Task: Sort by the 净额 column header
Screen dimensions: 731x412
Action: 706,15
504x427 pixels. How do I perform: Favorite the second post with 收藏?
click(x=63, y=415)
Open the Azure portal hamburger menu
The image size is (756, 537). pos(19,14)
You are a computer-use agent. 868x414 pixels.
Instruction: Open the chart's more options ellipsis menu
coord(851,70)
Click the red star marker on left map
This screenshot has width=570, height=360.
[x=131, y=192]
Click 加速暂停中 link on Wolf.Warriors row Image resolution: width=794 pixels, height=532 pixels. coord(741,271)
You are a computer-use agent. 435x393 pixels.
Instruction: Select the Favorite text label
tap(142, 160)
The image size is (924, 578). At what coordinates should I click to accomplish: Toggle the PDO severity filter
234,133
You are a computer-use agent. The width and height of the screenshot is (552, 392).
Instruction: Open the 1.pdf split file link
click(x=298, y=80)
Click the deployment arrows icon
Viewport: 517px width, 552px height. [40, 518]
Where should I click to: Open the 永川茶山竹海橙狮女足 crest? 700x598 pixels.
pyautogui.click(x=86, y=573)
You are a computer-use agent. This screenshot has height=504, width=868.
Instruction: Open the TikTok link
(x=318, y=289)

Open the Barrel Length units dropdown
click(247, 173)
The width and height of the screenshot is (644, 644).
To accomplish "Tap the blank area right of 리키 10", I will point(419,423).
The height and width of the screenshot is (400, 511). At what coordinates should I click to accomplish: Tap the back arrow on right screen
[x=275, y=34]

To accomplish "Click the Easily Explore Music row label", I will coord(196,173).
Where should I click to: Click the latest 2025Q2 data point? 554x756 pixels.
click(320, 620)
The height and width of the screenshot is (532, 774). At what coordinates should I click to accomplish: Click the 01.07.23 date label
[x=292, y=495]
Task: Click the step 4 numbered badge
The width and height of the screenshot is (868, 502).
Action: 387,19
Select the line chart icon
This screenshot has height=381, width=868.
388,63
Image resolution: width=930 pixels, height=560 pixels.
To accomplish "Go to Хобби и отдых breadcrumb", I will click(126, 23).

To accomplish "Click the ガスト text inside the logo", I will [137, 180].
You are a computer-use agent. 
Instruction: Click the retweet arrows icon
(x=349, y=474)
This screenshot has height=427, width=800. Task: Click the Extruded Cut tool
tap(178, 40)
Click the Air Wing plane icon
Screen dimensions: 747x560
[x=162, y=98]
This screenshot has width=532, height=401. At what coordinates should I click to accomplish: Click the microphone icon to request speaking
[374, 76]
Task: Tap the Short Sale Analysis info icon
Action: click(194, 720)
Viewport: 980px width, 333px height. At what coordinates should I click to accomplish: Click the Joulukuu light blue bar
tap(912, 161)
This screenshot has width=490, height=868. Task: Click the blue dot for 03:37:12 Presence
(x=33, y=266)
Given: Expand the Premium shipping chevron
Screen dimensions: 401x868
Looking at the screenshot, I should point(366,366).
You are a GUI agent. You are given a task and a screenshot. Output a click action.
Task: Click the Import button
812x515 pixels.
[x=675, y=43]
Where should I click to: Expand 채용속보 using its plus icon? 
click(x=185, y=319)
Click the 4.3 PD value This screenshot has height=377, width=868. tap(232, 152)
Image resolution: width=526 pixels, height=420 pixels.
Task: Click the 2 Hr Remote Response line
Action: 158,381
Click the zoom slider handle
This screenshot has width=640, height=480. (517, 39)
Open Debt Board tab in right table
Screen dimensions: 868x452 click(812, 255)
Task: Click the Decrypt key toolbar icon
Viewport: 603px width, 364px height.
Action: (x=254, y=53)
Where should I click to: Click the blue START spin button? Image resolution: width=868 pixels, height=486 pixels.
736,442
^^^^^^^^^^^^^^^^
Once you have read the data, reproduce all of it exactly.

**Written response:**
Task: Sort by the 净额 column header
Screen dimensions: 731x412
Action: 706,15
504x427 pixels. How do I perform: Favorite the second post with 收藏?
click(x=63, y=415)
Open the Azure portal hamburger menu
The image size is (756, 537). pos(19,14)
You are a computer-use agent. 868x414 pixels.
Instruction: Open the chart's more options ellipsis menu
coord(851,70)
Click the red star marker on left map
This screenshot has width=570, height=360.
[x=131, y=192]
Click 加速暂停中 link on Wolf.Warriors row Image resolution: width=794 pixels, height=532 pixels. coord(741,271)
You are a computer-use agent. 435x393 pixels.
Instruction: Select the Favorite text label
tap(142, 160)
The image size is (924, 578). At what coordinates should I click to accomplish: Toggle the PDO severity filter
234,133
You are a computer-use agent. The width and height of the screenshot is (552, 392).
Instruction: Open the 1.pdf split file link
click(x=298, y=80)
Click the deployment arrows icon
Viewport: 517px width, 552px height. [40, 518]
Where should I click to: Open the 永川茶山竹海橙狮女足 crest? 700x598 pixels.
pyautogui.click(x=86, y=573)
You are a computer-use agent. This screenshot has height=504, width=868.
Instruction: Open the TikTok link
(x=318, y=289)

Open the Barrel Length units dropdown
click(247, 173)
The width and height of the screenshot is (644, 644).
To accomplish "Tap the blank area right of 리키 10", I will point(419,423).
The height and width of the screenshot is (400, 511). At what coordinates should I click to accomplish: Tap the back arrow on right screen
[x=275, y=34]

To accomplish "Click the Easily Explore Music row label", I will coord(196,173).
Where should I click to: Click the latest 2025Q2 data point? 554x756 pixels.
click(320, 620)
The height and width of the screenshot is (532, 774). At what coordinates should I click to accomplish: Click the 01.07.23 date label
[x=292, y=495]
Task: Click the step 4 numbered badge
The width and height of the screenshot is (868, 502).
Action: 387,19
Select the line chart icon
This screenshot has height=381, width=868.
388,63
Image resolution: width=930 pixels, height=560 pixels.
To accomplish "Go to Хобби и отдых breadcrumb", I will click(126, 23).

To accomplish "Click the ガスト text inside the logo", I will [137, 180].
You are a computer-use agent. 
Instruction: Click the retweet arrows icon
(x=349, y=474)
This screenshot has height=427, width=800. Task: Click the Extruded Cut tool
tap(178, 40)
Click the Air Wing plane icon
Screen dimensions: 747x560
[x=162, y=98]
This screenshot has width=532, height=401. At what coordinates should I click to accomplish: Click the microphone icon to request speaking
[374, 76]
Task: Tap the Short Sale Analysis info icon
Action: click(194, 720)
Viewport: 980px width, 333px height. At what coordinates should I click to accomplish: Click the Joulukuu light blue bar
tap(912, 161)
This screenshot has width=490, height=868. Task: Click the blue dot for 03:37:12 Presence
(x=33, y=266)
Given: Expand the Premium shipping chevron
Screen dimensions: 401x868
Looking at the screenshot, I should point(366,366).
You are a GUI agent. You are given a task and a screenshot. Output a click action.
Task: Click the Import button
812x515 pixels.
[x=675, y=43]
Where should I click to: Expand 채용속보 using its plus icon? 
click(x=185, y=319)
Click the 4.3 PD value This screenshot has height=377, width=868. tap(232, 152)
Image resolution: width=526 pixels, height=420 pixels.
Task: Click the 2 Hr Remote Response line
Action: 158,381
Click the zoom slider handle
This screenshot has width=640, height=480. (517, 39)
Open Debt Board tab in right table
Screen dimensions: 868x452 click(812, 255)
Task: Click the Decrypt key toolbar icon
Viewport: 603px width, 364px height.
Action: (x=254, y=53)
Where should I click to: Click the blue START spin button? Image resolution: width=868 pixels, height=486 pixels.
736,442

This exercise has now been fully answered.